Life insurance is something most people in Arlington, Dallas, Fort Worth, Grand Prairie, Mansfield, Weatherford, and other places in Texas pay for each month. Of course, the reason it is purchased is to help in a financial way those left behind. Those left behind are spouses and children nine times out of ten.
The amount of money tied up in life insurance policies nationwide is staggering. Insurance companies make lots of money on the premiums paid to them for the policies and most people understand and accept that. What bothers people is when the life insurance companies continue making money after a claim is made and that money is made at the expense of the beneficiaries of the life insurance policies.
Bloomberg ran an article on this topic on August 16, 2010. The authors are David Evans and Hui-yong Yu. The title of the article is, “U.S. Insurance Regulators Issue Consumer Alert on Death Benefits.”The article tells us that State insurance regulators, under pressure to improve disclosure of death benefit payment options, issued a consumer alert about the industry practice of retaining funds rather than paying them in a lump sum.
It is reported the National Association of Insurance Commissioners (NAIC) issued an alert saying, “You may be able to earn a higher rate of interest on the life insurance proceeds if you select a different payout option. While the documents you receive might look like a checkbook, it might actually be drafts, which are similar to checks, but different in some ways.”
This alert was issued after an NAIC panel met to review retained asset accounts. The regulators created the panel after Bloomberg Markets magazine reported in July that life insurance companies profit by holding and investing $28 billion owed to 1 million beneficiaries. Lets say that again – Life insurance companies profit by holding and investing $28 billion owed to 1 million beneficiaries.
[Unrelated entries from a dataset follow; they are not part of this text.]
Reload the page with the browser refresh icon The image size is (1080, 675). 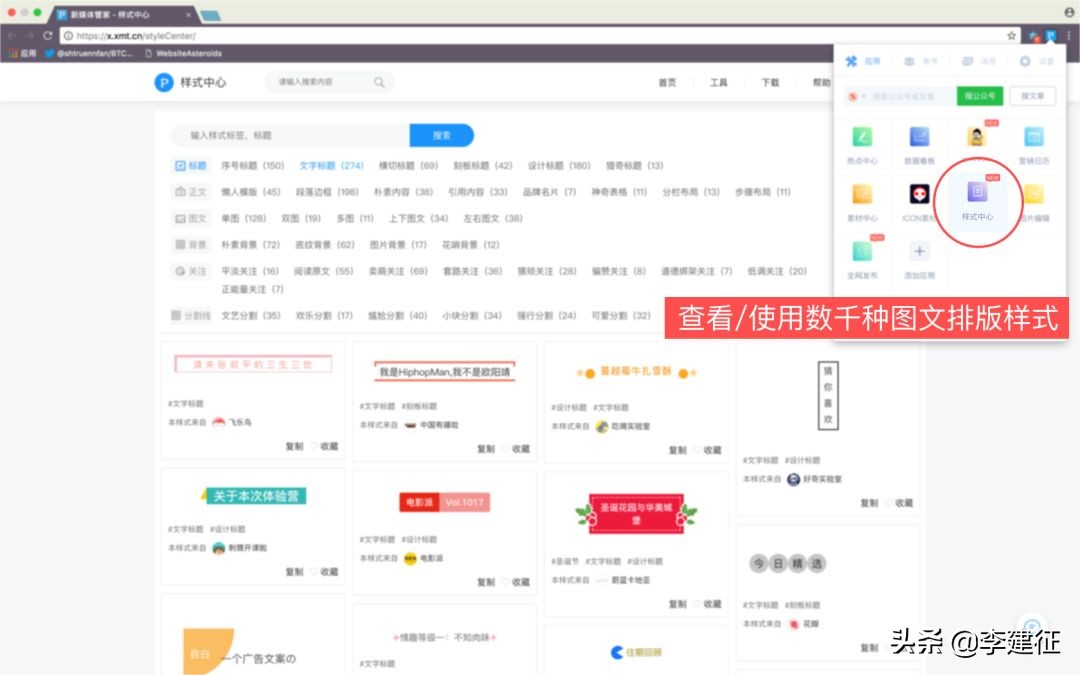[x=49, y=33]
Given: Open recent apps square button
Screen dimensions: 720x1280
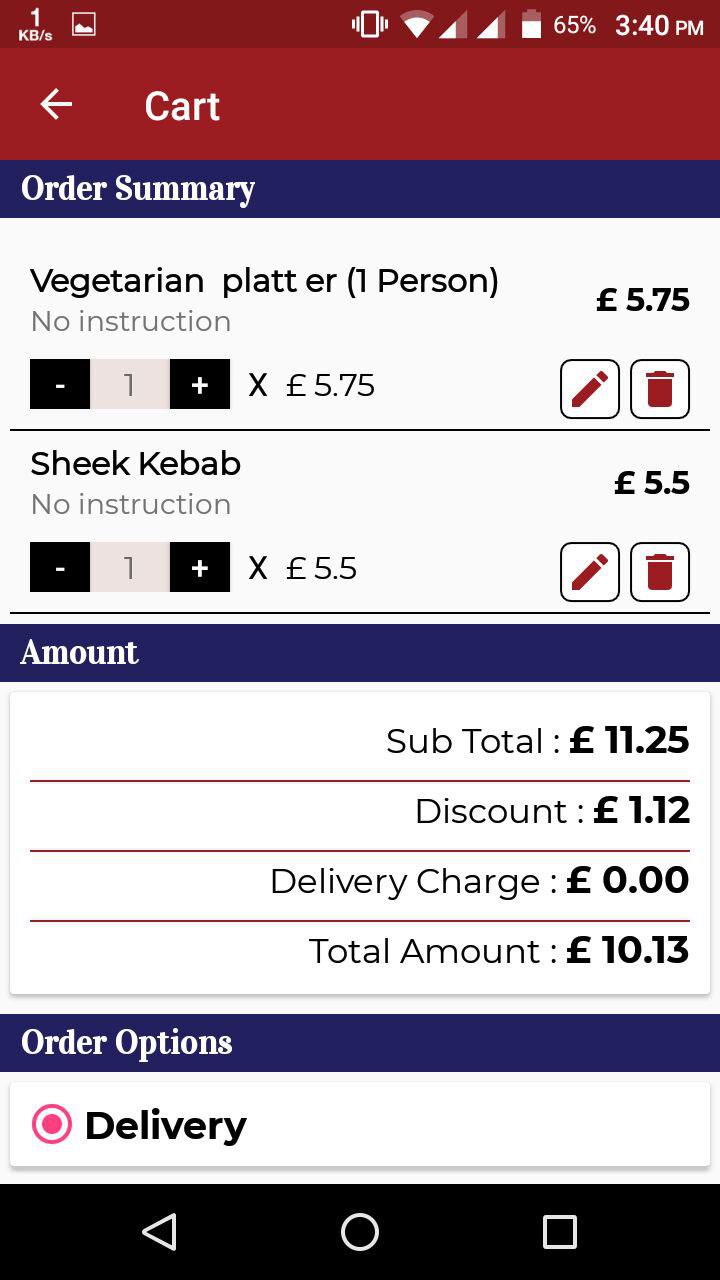Looking at the screenshot, I should [x=559, y=1232].
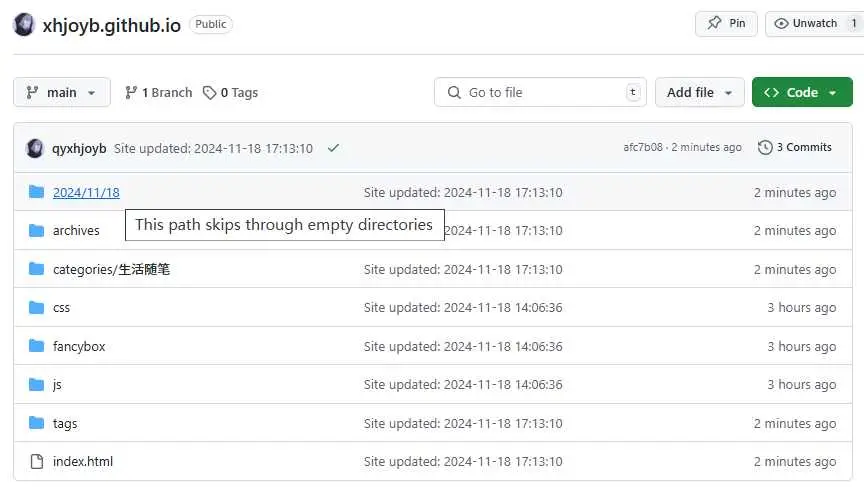View the 1 Branch link
This screenshot has height=487, width=864.
point(158,92)
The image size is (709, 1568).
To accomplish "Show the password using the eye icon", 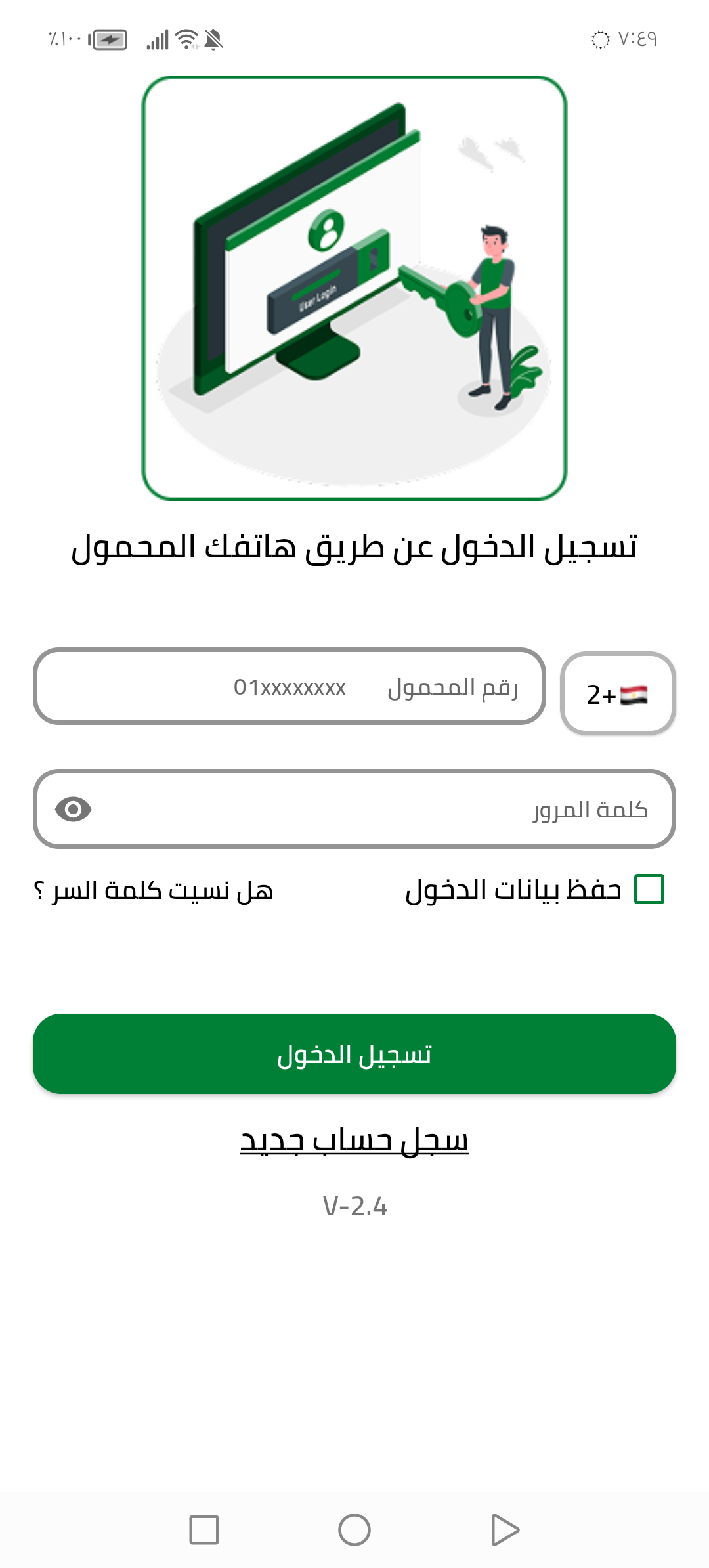I will tap(72, 810).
These retained asset accounts let life insurance companies keep proceeds of life insurance policies in their general corporate accounts, earning investment income, while providing the beneficiary with a checkbook-like account that is not insured by the Federal Deposit Insurance Corp. (FDIC) The counter to this as expressed by a representative of the National Organization of Life & Health Insurance Guaranty Associations, is that the accounts are covered by state insurance backstops.
The alert issued by NAIC suggests that beneficiaries consider keeping benefits in an interest bearing gauranteed account rather than the accounts provided by the life insurance companies.
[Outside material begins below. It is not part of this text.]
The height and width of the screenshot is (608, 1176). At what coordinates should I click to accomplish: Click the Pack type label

The FDIC has voiced concerns that beneficiaries may mistakenly believe these accounts are insured.
The article tells us that the New York Attorney General has opened a fraud investigation and subpoenaed insurers including MetLife Inc. and Prudential Financial Inc.The NAIC says, “Allowing the life insurance companies to default to retained asset accounts is just not acceptable,” “How any consumer advocate, which is what an insurance commissioner is suppose to be, could allow a default to a retained asset account raises serious concerns … about who is protecting who.”
The life insurance companies defend their practices by saying they provide ample disclosures to beneficiaries explaining retained asset accounts and give policyholders and beneficiaries the choice of a lump-sum payment.
Next, and this has got to be a joke, the companies defend their practices by saying, “Checks have a tendency to get lost” (as if the document they issue would not have a “tendency to get lost’). They also defend themselves by saying a person receiving a large lump-sum payment can leave beneficiaries “subject to predators.”
Bottom line here is that the retained asset accounts represented by the document beneficiaries receive, is of benefit to no one except the life insurance company and should be discontinued.
Without a little financial education on these “accounts” most people would never understand that it is not in their best interest to leave the life insurance proceeds in these accounts.